Michigan

In plain terms. Michigan centralizes state IT and security in the Department of Technology, Management, and Budget, under a state CIO.

Who it applies to. State agencies and their IT vendors. The state participates in StateRAMP, its baseline for vetting cloud-service security.

What it requires. State law establishes the Chief Information Officer, created the Department of Information Technology (now within DTMB), and governs state automated information processing.

Why it matters. Vendors selling IT to Michigan operate under DTMB's centralized IT authority and data-privacy policy.

Citation. Mich. Comp.
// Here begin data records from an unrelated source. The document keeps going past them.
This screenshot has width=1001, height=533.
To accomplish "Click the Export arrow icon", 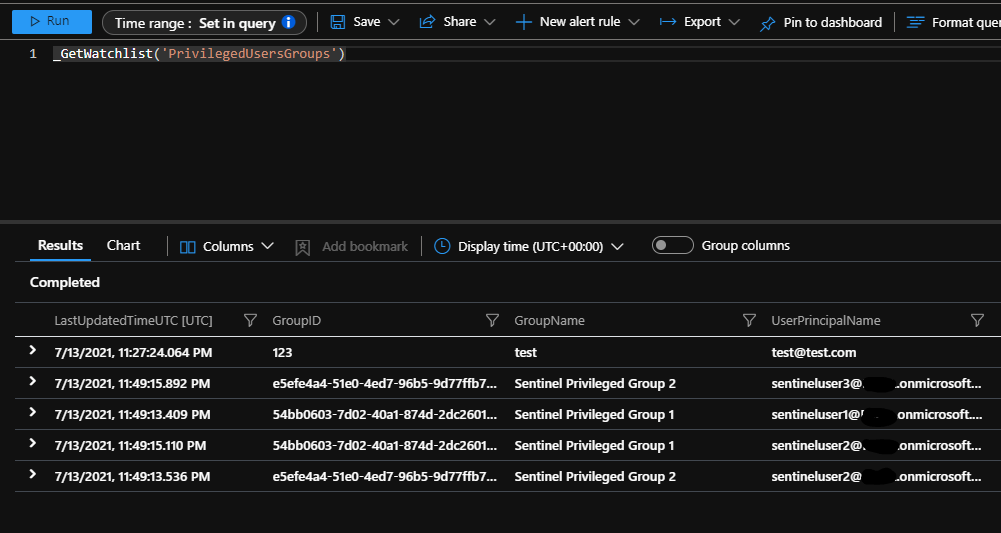I will click(668, 22).
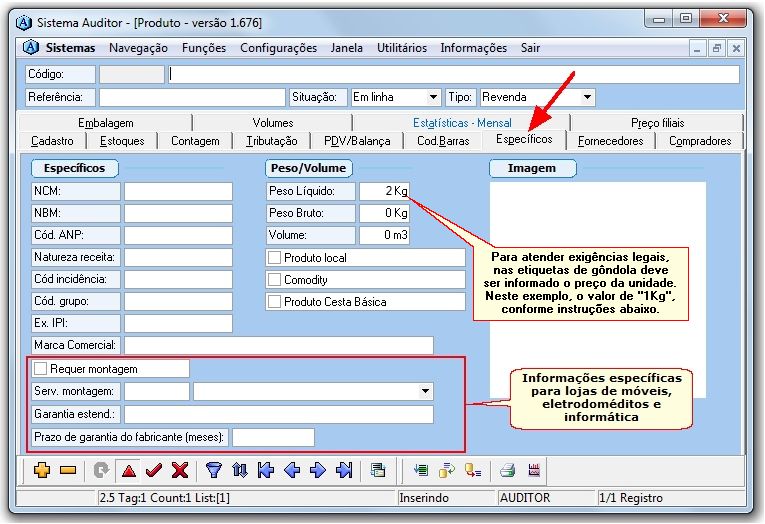765x524 pixels.
Task: Switch to the Tributação tab
Action: [x=270, y=141]
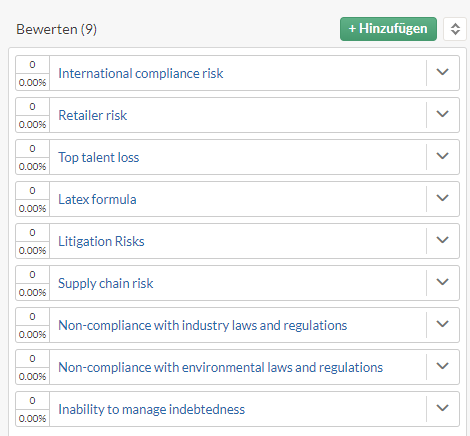470x436 pixels.
Task: Expand the Inability to manage indebtedness chevron
Action: click(443, 409)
Laws §§ 18.230 (Chief Information Officer), 18.41 (Creation of the Department of Information Technology), and 18.1203 (State Automated Information Processing).

In plain terms. Michigan's vendor expectations come through enterprise IT and data-privacy policy.

Who it applies to. State agencies and their IT vendors.

What it requires. The enterprise information-technology policy and the data-privacy policy set the security and privacy requirements agencies — and the vendors serving them — must follow.

Why it matters. Expect Michigan's enterprise IT and data-privacy policies to govern how you handle state systems and data.

Citation. Mich. Admin. Guide Policy 1305.00 (Enterprise Information Technology Policy) and Policy 2610.01 (Data Privacy).